How to call a Nim function from Rust through C-FFI?
Asked Answered
S

2

6

Nim backend integration guide describes how to call a Nim function from C.

Example function:

proc fib(a: cint): cint {.exportc.} =
  if a <= 2:
    result = 1
  else:
    result = fib(a - 1) + fib(a - 2)

The procedure requires that the Nim compiler is instructed not to create a main function, avoid linking and creating a header file to FFI from:

$ nim c --noMain --noLinking --header:fib.h fib.nim

To be able to use that function, the C main has to invoke a function called NimMain() as below:

#include "fib.h"
#include <stdio.h>

int main(void)
{
  NimMain();
  for (int f = 0; f < 10; f++)
    printf("Fib of %d is %d\n", f, fib(f));
  return 0;
}

The previously mentioned generated header file is placed in the nimcache directory. The C compiler has to be instructed to compile all the files under the generated nimcache sub-directory, nimbase.h and main.c:

$ gcc -o m -I$HOME/.cache/nim/fib_d -Ipath/to/nim/lib $HOME/.cache/nim/fib_d/*.c maths.c

How can I instruct the rust compiler to look for those translation units under nimcache?

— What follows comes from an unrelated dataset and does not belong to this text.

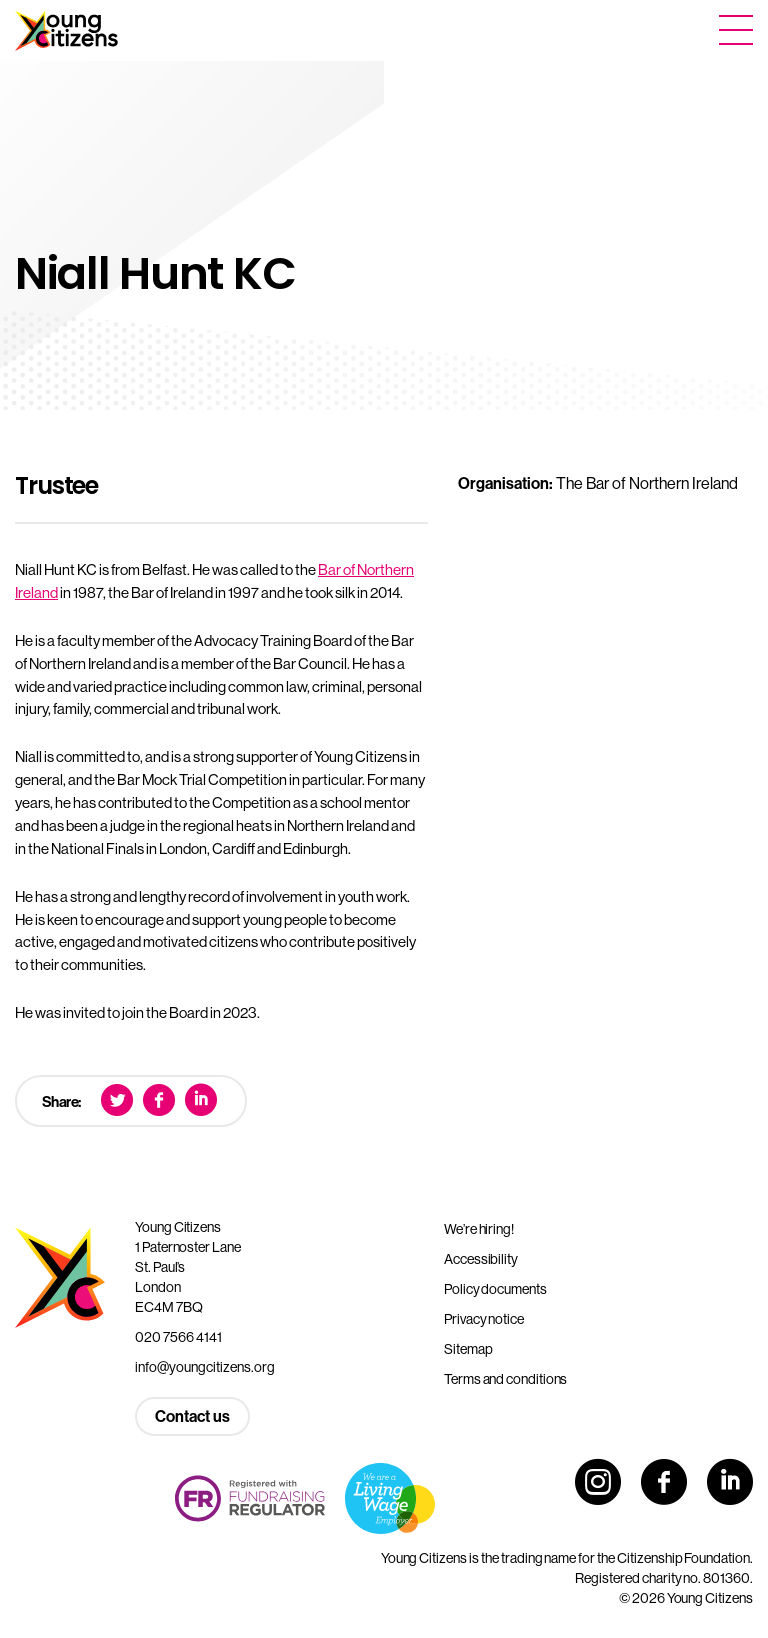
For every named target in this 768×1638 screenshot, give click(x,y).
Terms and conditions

Statistical answered 23/1, 2020 at 13:26 Comment(0)
G
9

In a Rust project, one can have build scripts to compile and link third-party non-Rust code. Combined with cc crate to make invoke C/C++ compiler easier, this is rather fun.

The project layout:

├── build.rs
├── Cargo.toml
└── src
    ├── fib.nim
    └── main.rs

The build.rs itself:

use std::io::{self, Write};
use std::process::Command;

fn main() {
    let output = Command::new("nim")
        .arg("c")
        .arg("--noMain")
        .arg("--noLinking")
        .arg("--nimcache:nimcache")
        .arg("src/fib.nim")
        .output()
        .expect("Failed to invoke nim compiler");
    if !output.status.success() {
        let msg = String::from_utf8_lossy(output.stderr.as_slice());
        let _ = writeln!(io::stderr(), "\nerror occurred: {}\n", msg);
        std::process::exit(1);
    }

    cc::Build::new()
        .include("/usr/lib/nim")
        .warnings(false)
        .file("nimcache/fib.nim.c")
        .file("nimcache/stdlib_system.nim.c")
        .compile("fib_nim");
}

Notice here there are several platform-dependent bits, mainly the Nim headers location. And the Nim compiler is also told to put intermediate files into a directory called nimcache inside the project root, instead of the default one under user's home directory.

The Cargo.toml file:

[package]
name = "nim-ffi"
version = "0.1.0"
authors = ["rustacean"]
edition = "2018"

[dependencies]
libc = "0.2"

[build-dependencies]
cc = "1.0"

And finally the main Rust source file:

use libc::c_int;

extern "C" {
    fn NimMain();
    fn fib(_: c_int) -> c_int;
}

fn main() {
    // initialize nim gc memory, types and stack
    unsafe {
        NimMain();
    }

    let res = unsafe { fib(20) };
    println!("Nim fib(20) is: {}", res);
}

It builds and runs successfully:

$ cargo run
Nim fib(20) is: 6765
Gridley answered 23/1, 2020 at 16:55 Comment(1)
nim-lang.github.io/Nim/nimc.html#cross-compilation-for-android stresses the importance of calling NimMain() function at the top of the main to load its garbage collection. It'd be nice if your example included that call too.Statistical
B
0

It looks like this compiles nim to C then compiles the C program including the compiled-nim stuff.

For FFI from an other language, you need to compiled to a library (dynamic or shared) then link and access that over FFI.